───── GIVEN ENTRIES ─────
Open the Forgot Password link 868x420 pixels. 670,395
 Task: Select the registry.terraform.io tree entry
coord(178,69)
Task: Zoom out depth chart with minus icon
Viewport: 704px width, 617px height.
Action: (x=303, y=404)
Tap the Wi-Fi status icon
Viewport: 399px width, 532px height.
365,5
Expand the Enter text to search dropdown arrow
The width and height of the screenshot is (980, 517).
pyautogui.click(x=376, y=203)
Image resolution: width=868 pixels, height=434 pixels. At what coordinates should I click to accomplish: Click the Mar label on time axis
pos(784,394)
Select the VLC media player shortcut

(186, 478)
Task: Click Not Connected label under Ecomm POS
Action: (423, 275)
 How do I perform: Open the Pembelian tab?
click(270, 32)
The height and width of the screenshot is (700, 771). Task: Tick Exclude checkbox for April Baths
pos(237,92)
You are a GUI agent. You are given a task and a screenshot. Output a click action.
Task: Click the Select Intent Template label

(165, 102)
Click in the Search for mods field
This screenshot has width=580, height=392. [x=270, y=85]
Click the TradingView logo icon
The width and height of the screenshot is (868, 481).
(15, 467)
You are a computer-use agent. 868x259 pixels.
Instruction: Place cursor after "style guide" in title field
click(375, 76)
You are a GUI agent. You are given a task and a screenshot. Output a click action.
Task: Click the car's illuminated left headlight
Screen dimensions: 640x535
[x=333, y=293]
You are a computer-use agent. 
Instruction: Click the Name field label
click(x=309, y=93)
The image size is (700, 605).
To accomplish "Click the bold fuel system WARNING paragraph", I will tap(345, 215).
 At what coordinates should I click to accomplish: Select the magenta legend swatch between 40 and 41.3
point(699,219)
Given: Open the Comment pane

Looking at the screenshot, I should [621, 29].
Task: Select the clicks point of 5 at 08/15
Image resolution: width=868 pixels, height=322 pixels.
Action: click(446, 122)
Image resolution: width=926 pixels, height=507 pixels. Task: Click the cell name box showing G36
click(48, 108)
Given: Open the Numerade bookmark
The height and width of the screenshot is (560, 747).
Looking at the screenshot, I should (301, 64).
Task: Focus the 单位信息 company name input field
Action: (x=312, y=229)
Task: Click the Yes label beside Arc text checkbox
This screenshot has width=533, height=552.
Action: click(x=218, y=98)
─────
ACTIVITY:
Set out the complete listing exactly as shown.

SOLVED EXERCISE:
Open the Forgot Password link 868x420 pixels. 670,395
 Task: Select the registry.terraform.io tree entry
coord(178,69)
Task: Zoom out depth chart with minus icon
Viewport: 704px width, 617px height.
Action: (x=303, y=404)
Tap the Wi-Fi status icon
Viewport: 399px width, 532px height.
365,5
Expand the Enter text to search dropdown arrow
The width and height of the screenshot is (980, 517).
pyautogui.click(x=376, y=203)
Image resolution: width=868 pixels, height=434 pixels. At what coordinates should I click to accomplish: Click the Mar label on time axis
pos(784,394)
Select the VLC media player shortcut

(186, 478)
Task: Click Not Connected label under Ecomm POS
Action: (423, 275)
 How do I perform: Open the Pembelian tab?
click(270, 32)
The height and width of the screenshot is (700, 771). Task: Tick Exclude checkbox for April Baths
pos(237,92)
You are a GUI agent. You are given a task and a screenshot. Output a click action.
Task: Click the Select Intent Template label

(165, 102)
Click in the Search for mods field
This screenshot has width=580, height=392. [x=270, y=85]
Click the TradingView logo icon
The width and height of the screenshot is (868, 481).
(15, 467)
You are a computer-use agent. 868x259 pixels.
Instruction: Place cursor after "style guide" in title field
click(375, 76)
You are a GUI agent. You are given a task and a screenshot. Output a click action.
Task: Click the car's illuminated left headlight
Screen dimensions: 640x535
[x=333, y=293]
You are a computer-use agent. 
Instruction: Click the Name field label
click(x=309, y=93)
The image size is (700, 605).
To accomplish "Click the bold fuel system WARNING paragraph", I will tap(345, 215).
 At what coordinates should I click to accomplish: Select the magenta legend swatch between 40 and 41.3
point(699,219)
Given: Open the Comment pane

Looking at the screenshot, I should [621, 29].
Task: Select the clicks point of 5 at 08/15
Image resolution: width=868 pixels, height=322 pixels.
Action: click(446, 122)
Image resolution: width=926 pixels, height=507 pixels. Task: Click the cell name box showing G36
click(48, 108)
Given: Open the Numerade bookmark
The height and width of the screenshot is (560, 747).
Looking at the screenshot, I should (301, 64).
Task: Focus the 单位信息 company name input field
Action: (x=312, y=229)
Task: Click the Yes label beside Arc text checkbox
This screenshot has width=533, height=552.
Action: click(x=218, y=98)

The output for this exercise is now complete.